Monmouth announced plans to renovate its football stadium. The $15 million project will increase capacity, stretch the seating area from goal line to goal line and update the press box. If work can begin at the conclusion of the 2016 season, the construction is expected to be completed in time for the 2017 season.
Xavier revealed plans for Phase II of the Cintas Center renovation. Seating additions will increase capacity to 10,370 and will include new hospitality areas. Other improvements include more courtside seating, wider seats in the lower bowl and a Loge-style seating area. Construction should be complete in time for the 2017-18 basketball season.
New Jersey Institute of Technology (NJIT) broke ground on a new Wellness and Events Center. The $102 million, 200,000 square-foot facility features a 3,500-person sports arena that will also serve as a conference and events center. Other features include a pool, track and study and meeting space.
BYU broke ground on the Marriott Center Annex. The facility is a two-story, 38,000 square-foot basketball practice facility. Construction is expected to be complete in October 2016.
Olympic / Other Sports
Dallas Baptist will install a new turf field at Horner Ballpark. The project will provide a consistent playing surface for the entire field. The school will also upgrade the padding on the walls surrounding the field.
New Mexico approved a new baseball clubhouse. The facility will include a coaches room, player’s lounge and locker room, training and hydrotherapy rooms and a second level deck overlooking the field.
Wichita State will install a new LED video display board at Eck Stadium. The display will measure 20.5 feet high by 63.5 feet wide and will allow for a large, single image to be displayed or it can be divided into multiple windows.
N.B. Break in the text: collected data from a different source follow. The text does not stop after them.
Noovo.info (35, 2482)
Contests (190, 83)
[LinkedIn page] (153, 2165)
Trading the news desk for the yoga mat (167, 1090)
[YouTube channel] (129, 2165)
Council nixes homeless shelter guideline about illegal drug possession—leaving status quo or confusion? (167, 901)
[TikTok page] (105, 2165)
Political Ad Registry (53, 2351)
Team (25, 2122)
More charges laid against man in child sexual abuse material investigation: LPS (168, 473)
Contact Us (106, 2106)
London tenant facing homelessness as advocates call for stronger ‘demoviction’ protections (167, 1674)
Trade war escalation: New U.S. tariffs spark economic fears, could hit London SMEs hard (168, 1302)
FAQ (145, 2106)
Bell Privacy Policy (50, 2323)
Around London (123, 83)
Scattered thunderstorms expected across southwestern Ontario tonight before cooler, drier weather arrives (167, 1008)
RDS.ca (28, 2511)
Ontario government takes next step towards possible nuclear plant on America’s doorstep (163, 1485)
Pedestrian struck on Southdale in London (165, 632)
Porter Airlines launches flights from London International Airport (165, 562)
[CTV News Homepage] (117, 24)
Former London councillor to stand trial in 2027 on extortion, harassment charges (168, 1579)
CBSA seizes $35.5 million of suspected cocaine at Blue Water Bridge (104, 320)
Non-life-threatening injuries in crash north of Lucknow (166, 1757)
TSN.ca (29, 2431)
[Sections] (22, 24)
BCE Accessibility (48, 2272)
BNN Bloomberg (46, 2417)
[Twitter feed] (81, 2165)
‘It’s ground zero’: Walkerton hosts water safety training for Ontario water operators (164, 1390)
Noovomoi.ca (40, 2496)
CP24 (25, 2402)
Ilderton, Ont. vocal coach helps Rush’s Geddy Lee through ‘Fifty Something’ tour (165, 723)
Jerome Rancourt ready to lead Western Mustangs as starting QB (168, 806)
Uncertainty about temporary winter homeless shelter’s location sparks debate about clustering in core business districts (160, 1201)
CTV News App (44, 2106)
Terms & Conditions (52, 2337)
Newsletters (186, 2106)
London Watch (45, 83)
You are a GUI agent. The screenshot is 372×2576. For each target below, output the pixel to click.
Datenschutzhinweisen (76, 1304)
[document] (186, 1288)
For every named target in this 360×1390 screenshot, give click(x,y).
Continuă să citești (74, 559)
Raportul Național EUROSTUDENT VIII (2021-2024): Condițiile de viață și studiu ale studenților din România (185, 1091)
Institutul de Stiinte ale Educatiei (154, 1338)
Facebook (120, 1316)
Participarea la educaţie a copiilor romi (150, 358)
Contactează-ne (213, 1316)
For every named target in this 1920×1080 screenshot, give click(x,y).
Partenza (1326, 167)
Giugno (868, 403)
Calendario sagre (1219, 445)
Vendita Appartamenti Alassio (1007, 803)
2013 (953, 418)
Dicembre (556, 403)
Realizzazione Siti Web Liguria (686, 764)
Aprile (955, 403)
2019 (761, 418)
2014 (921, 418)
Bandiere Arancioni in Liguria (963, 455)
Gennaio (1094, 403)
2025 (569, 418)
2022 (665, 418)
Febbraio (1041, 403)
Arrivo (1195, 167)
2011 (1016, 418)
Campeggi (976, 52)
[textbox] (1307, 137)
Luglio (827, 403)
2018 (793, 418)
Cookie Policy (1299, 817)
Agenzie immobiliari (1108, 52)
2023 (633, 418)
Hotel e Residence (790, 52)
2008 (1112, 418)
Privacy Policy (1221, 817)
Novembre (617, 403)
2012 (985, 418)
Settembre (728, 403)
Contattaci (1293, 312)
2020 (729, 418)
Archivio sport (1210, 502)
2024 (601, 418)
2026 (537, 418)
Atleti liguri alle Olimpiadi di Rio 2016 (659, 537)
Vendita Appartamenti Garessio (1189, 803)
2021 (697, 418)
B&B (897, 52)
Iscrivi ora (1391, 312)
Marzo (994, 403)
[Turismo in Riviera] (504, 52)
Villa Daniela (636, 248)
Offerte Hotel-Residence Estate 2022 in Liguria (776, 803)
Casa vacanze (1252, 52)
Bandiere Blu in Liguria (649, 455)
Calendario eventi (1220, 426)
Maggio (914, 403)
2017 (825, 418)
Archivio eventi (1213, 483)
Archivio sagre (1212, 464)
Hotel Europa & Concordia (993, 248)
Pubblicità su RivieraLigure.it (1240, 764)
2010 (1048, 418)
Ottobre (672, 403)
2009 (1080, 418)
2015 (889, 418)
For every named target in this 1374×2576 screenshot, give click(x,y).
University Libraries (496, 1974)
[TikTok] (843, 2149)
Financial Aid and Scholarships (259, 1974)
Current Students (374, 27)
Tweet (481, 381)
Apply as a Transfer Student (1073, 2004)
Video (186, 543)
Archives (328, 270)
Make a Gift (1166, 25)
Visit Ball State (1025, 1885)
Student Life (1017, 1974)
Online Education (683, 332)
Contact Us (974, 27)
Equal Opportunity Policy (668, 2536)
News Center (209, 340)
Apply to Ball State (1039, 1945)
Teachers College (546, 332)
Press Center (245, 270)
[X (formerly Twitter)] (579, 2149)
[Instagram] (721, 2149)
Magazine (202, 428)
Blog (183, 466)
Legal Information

Academic & Multi-Use Facilities
West Virginia announced plans for a new aquatic and track complex. The school partnered with the governing bodies from several county entities on the $25 million project. The new facility will include a 75,000 square-foot pool featuring an eight-lane, 50-meter competition pool with diving tower, as well as a nine-lane outdoor track with seating for 1,000 spectators. A cross country course will encircle the entire complex.
Northwestern broke ground on a new lakefront facilities: the Ryan Fieldhouse and the Walter Athletics Center. The fieldhouse is a large indoor facility for both football and Olympic sports practices, as well as non-sporting events. The athletics center will house academic support functions, a nutrition center and dining facility, a sports performance center and office space.
North Dakota opened its new $19 million High Performance Center. The indoor facility includes a 100-yard turf field, a ceiling high enough to allow for kicking and punting, an eight-lane, 300-meter track and space for sports medicine and conditioning.
Other Notes of Interest
Georgia State submitted a bid for Turner Field and the surrounding land. The school would plan to develop the 67 acres to move several sports closer to campus, including football and baseball. Student housing could also be developed on the property.
The University of Alabama Board of Trustees voted to assist UAB in its effort to build a new football facility. The Board will assist in immediate funding of the new facility while UAB continues in fundraising efforts. This allows UAB to move forward even though the $15 million in necessary funding has not yet been raised.